▸ **Records provided**
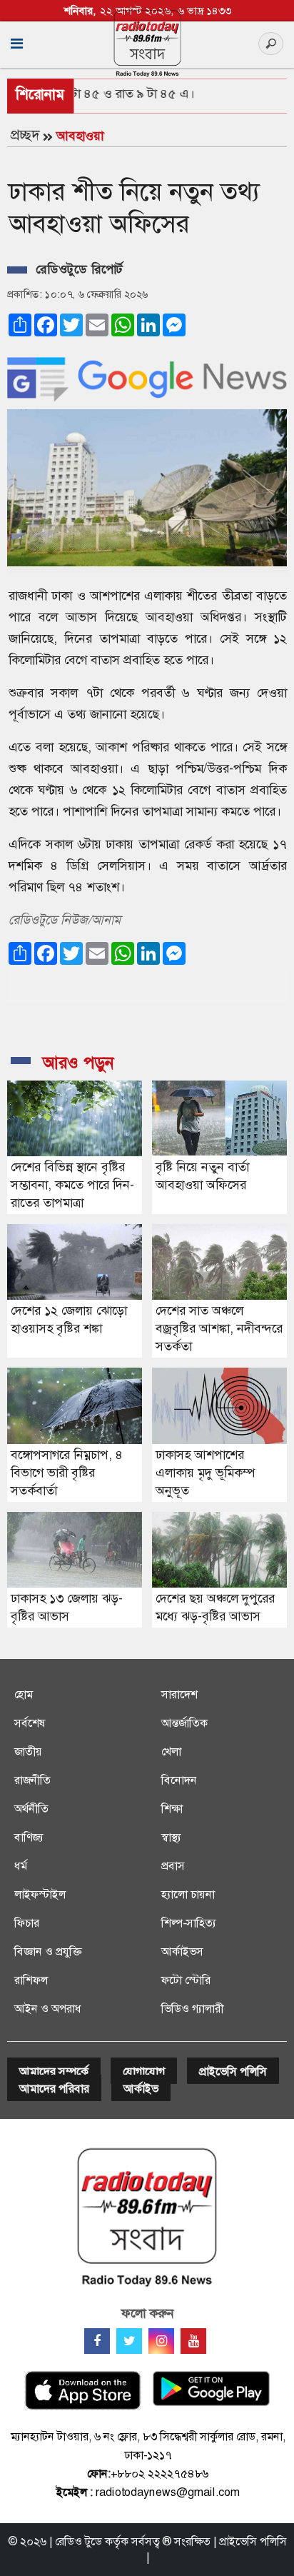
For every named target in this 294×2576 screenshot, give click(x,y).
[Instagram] (161, 2341)
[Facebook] (97, 2341)
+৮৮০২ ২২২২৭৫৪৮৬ (159, 2473)
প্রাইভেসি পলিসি (233, 2071)
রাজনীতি (32, 1780)
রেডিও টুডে (78, 2541)
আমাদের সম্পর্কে (53, 2071)
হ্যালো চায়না (188, 1894)
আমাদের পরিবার (54, 2088)
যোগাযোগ (144, 2071)
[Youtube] (193, 2341)
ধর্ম (20, 1865)
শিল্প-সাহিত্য (188, 1922)
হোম (23, 1694)
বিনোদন (179, 1780)
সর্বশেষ (30, 1722)
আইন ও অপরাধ (47, 2008)
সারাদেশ (179, 1694)
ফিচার (26, 1922)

▸ **What is needed**
Your task is to output exactly the lines running from the one with "যোগাযোগ (144, 2071)" through the final line of the material above, with both ends included.

▸ **Response area**
যোগাযোগ (144, 2071)
[Youtube] (193, 2341)
ধর্ম (20, 1865)
শিল্প-সাহিত্য (188, 1922)
হোম (23, 1694)
বিনোদন (179, 1780)
সর্বশেষ (30, 1722)
আইন ও অপরাধ (47, 2008)
সারাদেশ (179, 1694)
ফিচার (26, 1922)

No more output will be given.